Böse, das

Grund der Möglichkeit des Bösen

Um so bedrängender erhebt sich die Frage: Wie ist Böses möglich, wo doch nur das möglich ist, was die Allmacht des guten Gottes vermag? Die Analyse des B. erbringt die Antwort bereits. Wenn endlicher Wille ist, so ist er von seinem Wesen her „dasselbe“ wie das Gute schlechthin: alles sein lassendes Sich-Überschreiten und darin Mit-sich-Einssein.

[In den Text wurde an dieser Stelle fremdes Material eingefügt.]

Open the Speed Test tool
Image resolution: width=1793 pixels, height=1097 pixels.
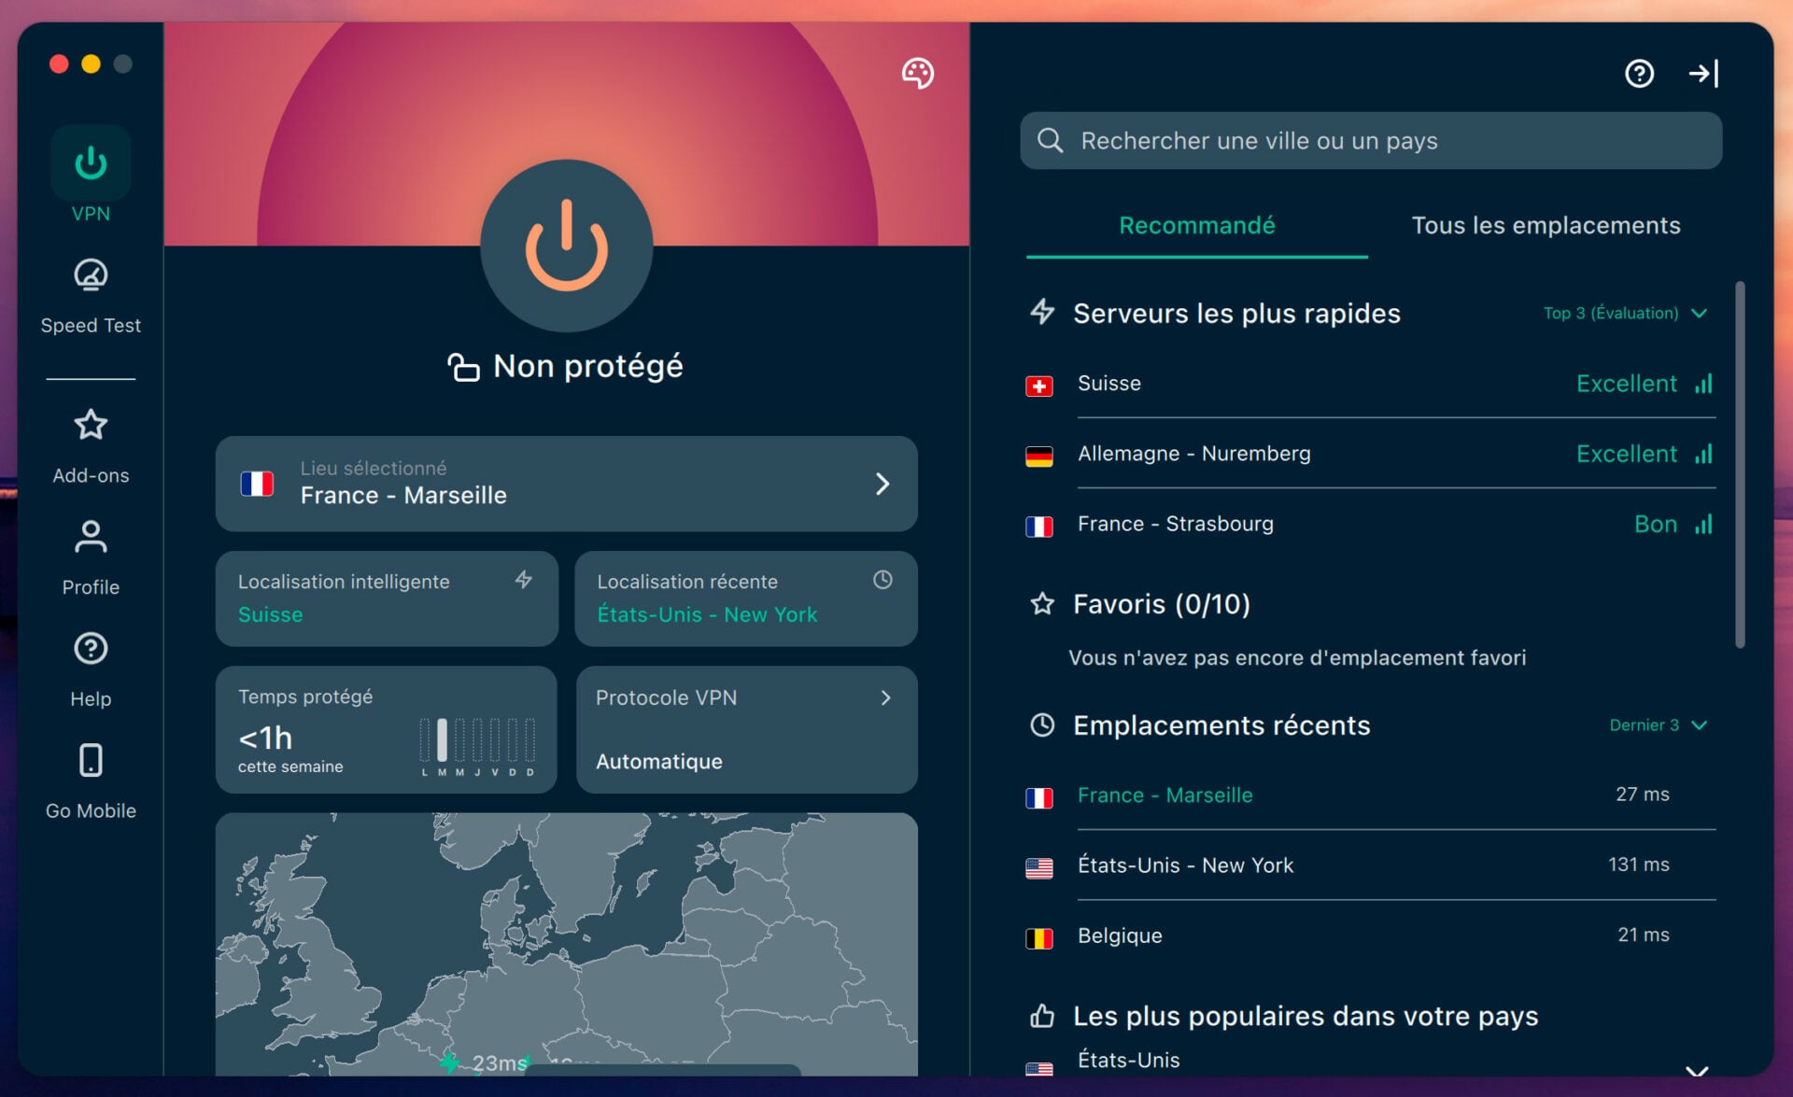click(x=90, y=294)
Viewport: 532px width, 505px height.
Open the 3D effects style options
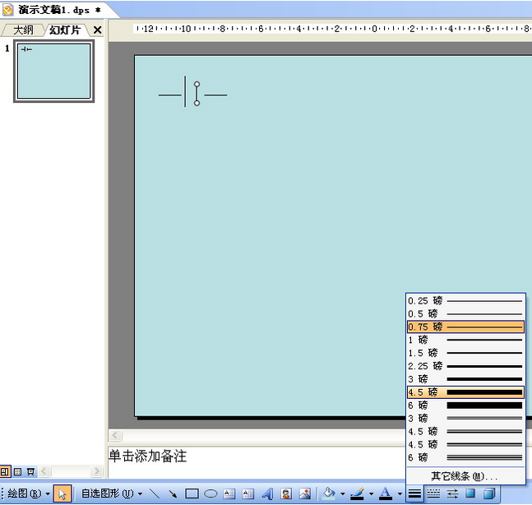point(489,493)
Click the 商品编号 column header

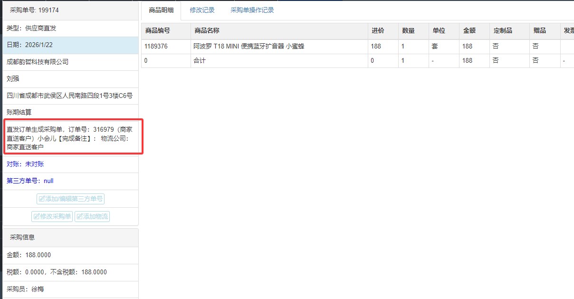click(157, 31)
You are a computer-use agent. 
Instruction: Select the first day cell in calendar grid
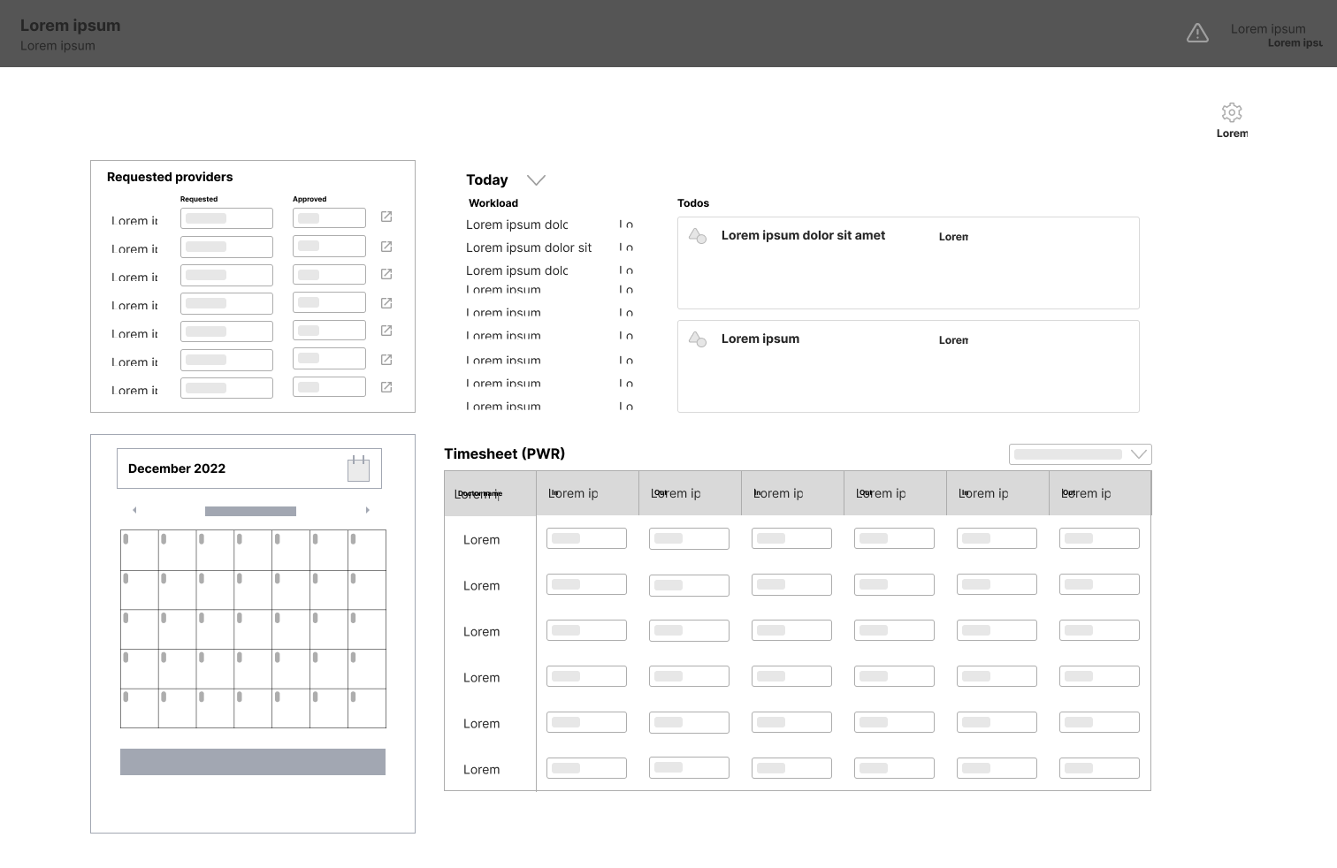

Indem er aber endlicher Wille ist, so ist er nicht notwendig, was er ist, steht sein Dasein in der Spannung der Nachträglichkeit zu seinem Wesen. Sich, d. h. sein Wesen vollziehend, muß er von sich her vollziehen, was ohne ihn schon ist. Sein Eigenstes, sein Wesen, ist sein „An- [623] deres“, und er muß sein Anderes als sein Eigenes, d. h. von sich her, vollziehen. Er vollzieht daher notwendig, was er vollzieht, als gut, aber was er als gut vollzieht, vollzieht er je von sich her, also nicht notwendig. Darin ist seinshaft die Möglichkeit der Differenz im Vollzug, also der Verstimmung, also des B. eingeschlossen. Dieses geschieht nur durch den endlichen Willen, der aufgerufen ist, von sich aus die Differenz der Nachträglichkeit zum göttlichen Willen aufzuheben, um nicht von sich aus, sondern von Gott aus „wie Gott“, so mit ihm eins und zugleich ganz anders als er zu sein. Der Entschluß Gottes, sein Bild, sein „Wesen“ im geschöpflichen Ebenbild sein zu lassen, ist das „Risiko“ der Verzerrung dieses Ebenbildes. Das Sein des endlichen Geistes ist Grund der Möglichkeit des Bösen.